KILLING THE CURE? Is targeting LIF to treat pancreatic cancer a dangerous case of mistaken identity?

Leukaemia Inhibitory Factor (LIF) is a stem cell growth factor critical to health. LIF belongs to the IL-6 family of cytokines but LIF-signalling is unique and qualified by its cell surface receptor, LIF-R. As a strategy to treat pancreatic cancer, Hunter et al. [1] report an engineered therapeutic LIF-Trap (soluble LIF-R) to deplete human LIF. Whilst applauding the engineering success of the LIF-Trap, I argue a case of mistaken identity. Is it LIF, or IL-6, promoting tumour progression?

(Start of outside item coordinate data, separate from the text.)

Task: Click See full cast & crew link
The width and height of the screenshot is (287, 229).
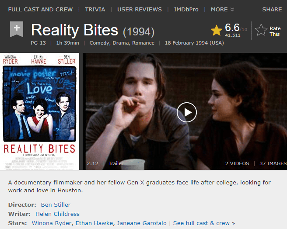Action: (204, 223)
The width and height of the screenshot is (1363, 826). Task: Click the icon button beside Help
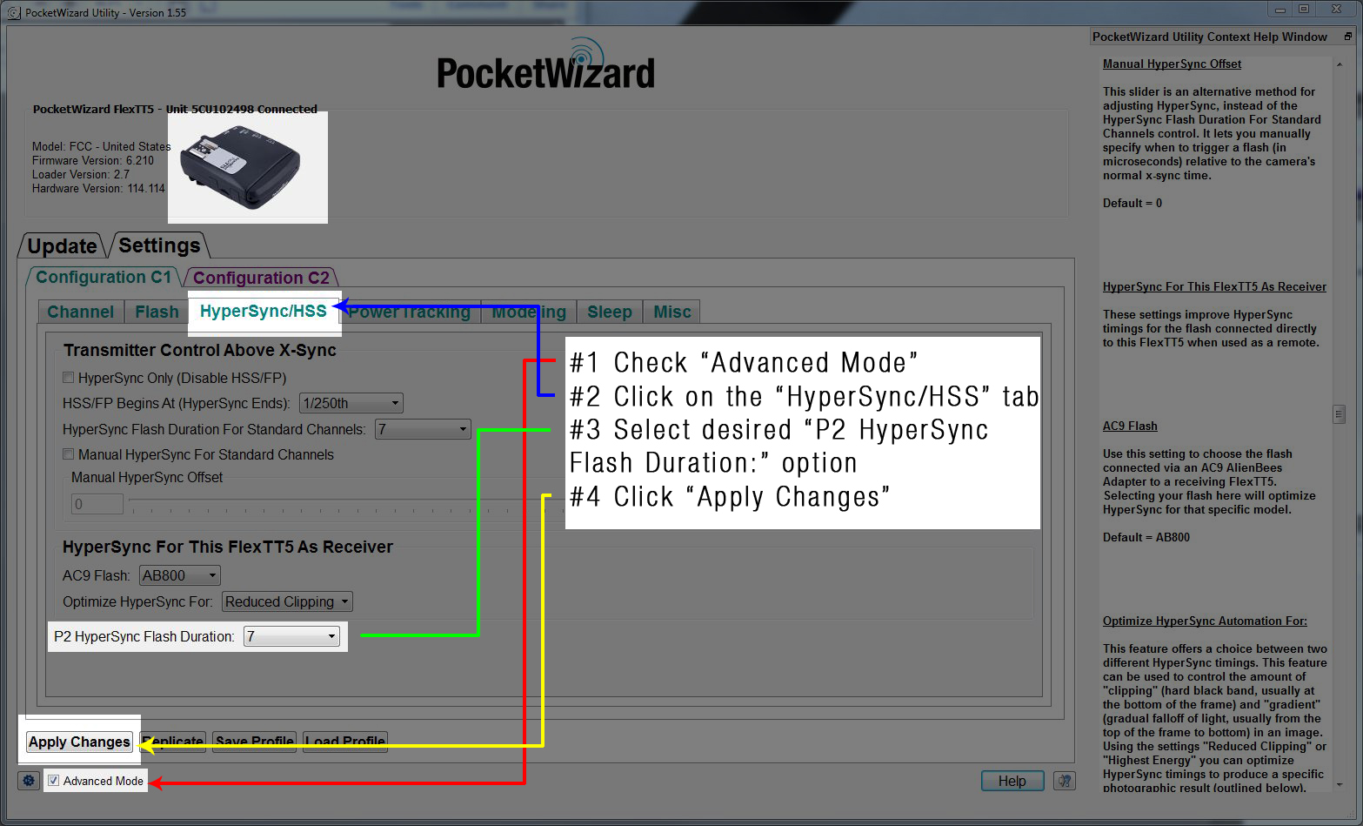[x=1065, y=781]
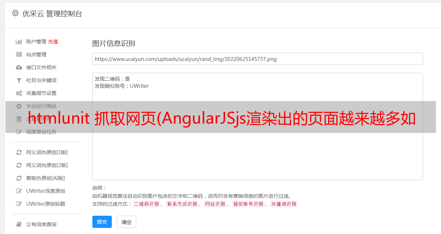Select the 站点管理 server icon
Viewport: 441px width, 234px height.
19,54
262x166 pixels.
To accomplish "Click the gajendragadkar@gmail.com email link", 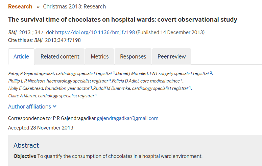I will pyautogui.click(x=127, y=118).
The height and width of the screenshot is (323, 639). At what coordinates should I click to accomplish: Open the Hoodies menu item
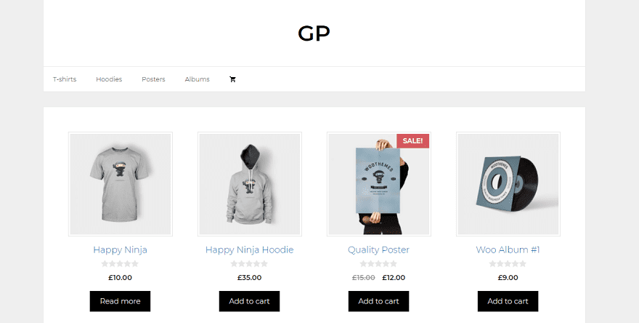coord(109,79)
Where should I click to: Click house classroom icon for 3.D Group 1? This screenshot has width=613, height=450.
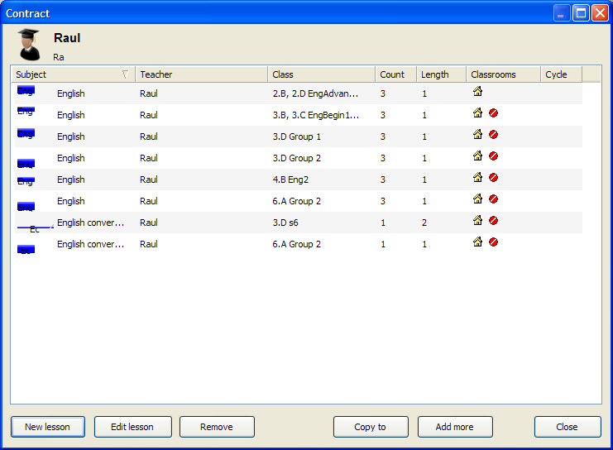click(477, 135)

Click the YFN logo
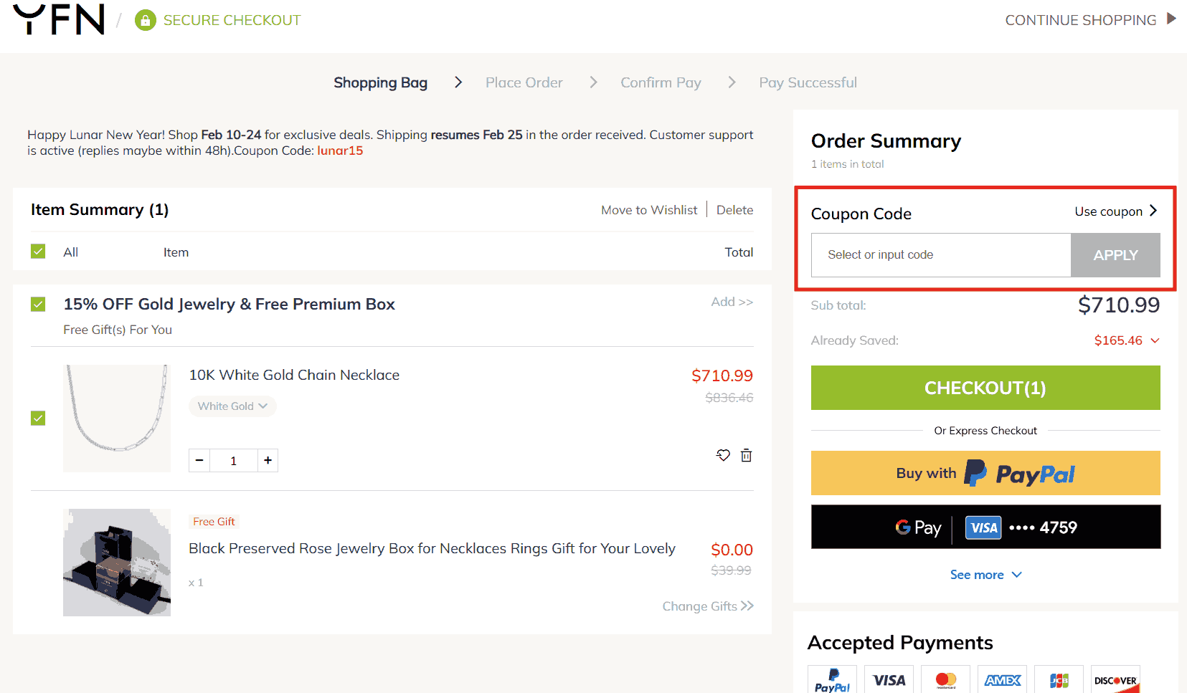coord(59,19)
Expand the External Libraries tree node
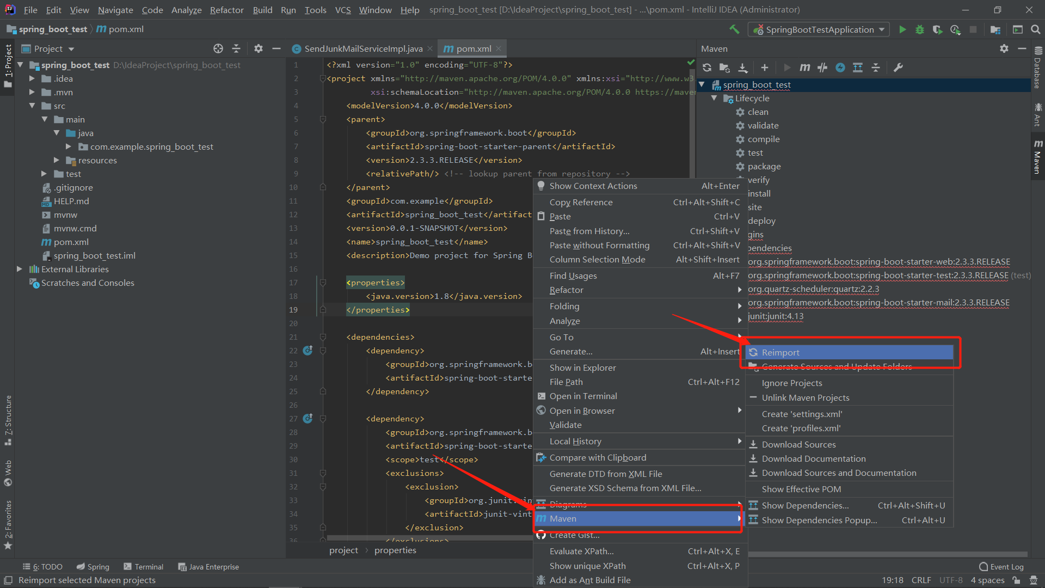 20,269
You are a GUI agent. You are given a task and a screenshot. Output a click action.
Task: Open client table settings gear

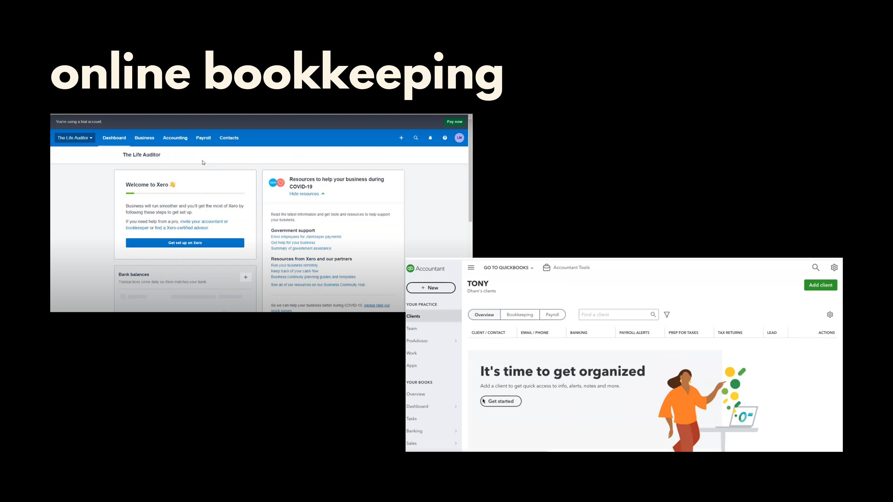pos(830,314)
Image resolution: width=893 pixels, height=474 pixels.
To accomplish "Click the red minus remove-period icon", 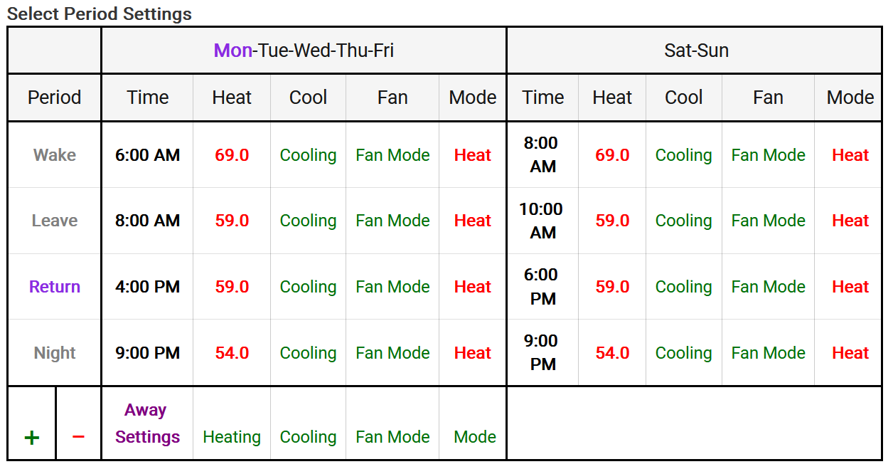I will 78,436.
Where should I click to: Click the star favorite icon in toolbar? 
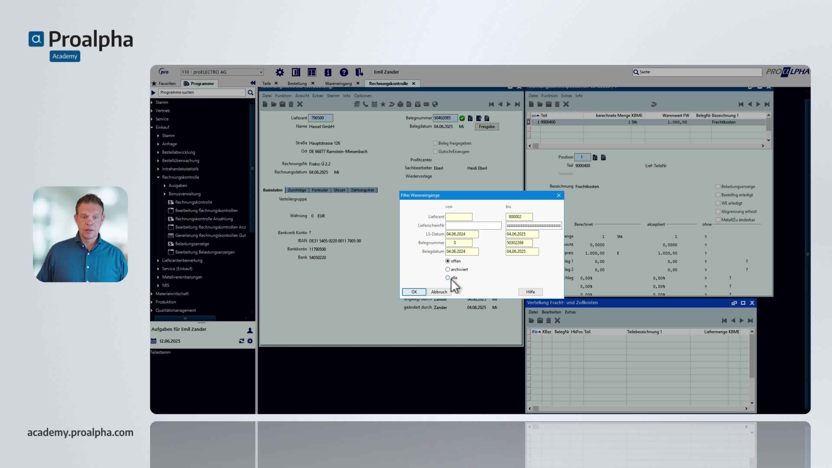383,104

The rationale is based on the earlier work of the same group reported by Shi et al. [2] who have already generated a specific anti-LIF antibody for the same therapeutic purpose as the LIF-Trap: this antibody has since been acquired by a leading pharmaceutical company.

CRITIQUE

There are two major issues with the Hunter and Shi publications. First Safety – Hunter claims safety of their LIF-Trap despite extensive data arguing to the contrary: thus removal of LIF signalling risks pathogenic effects in multiple systems. Second Scientific – the group fail to take into account LIF biology, where mode of action places IL-6, rather than LIF, as candidate for driver of tumour progression. Importantly, clinical data suggests LIF-signalling functions as a tumour suppressor in pancreatic cancer [3], raising the question – would removal of LIF-signalling be counter-indicated in cancer?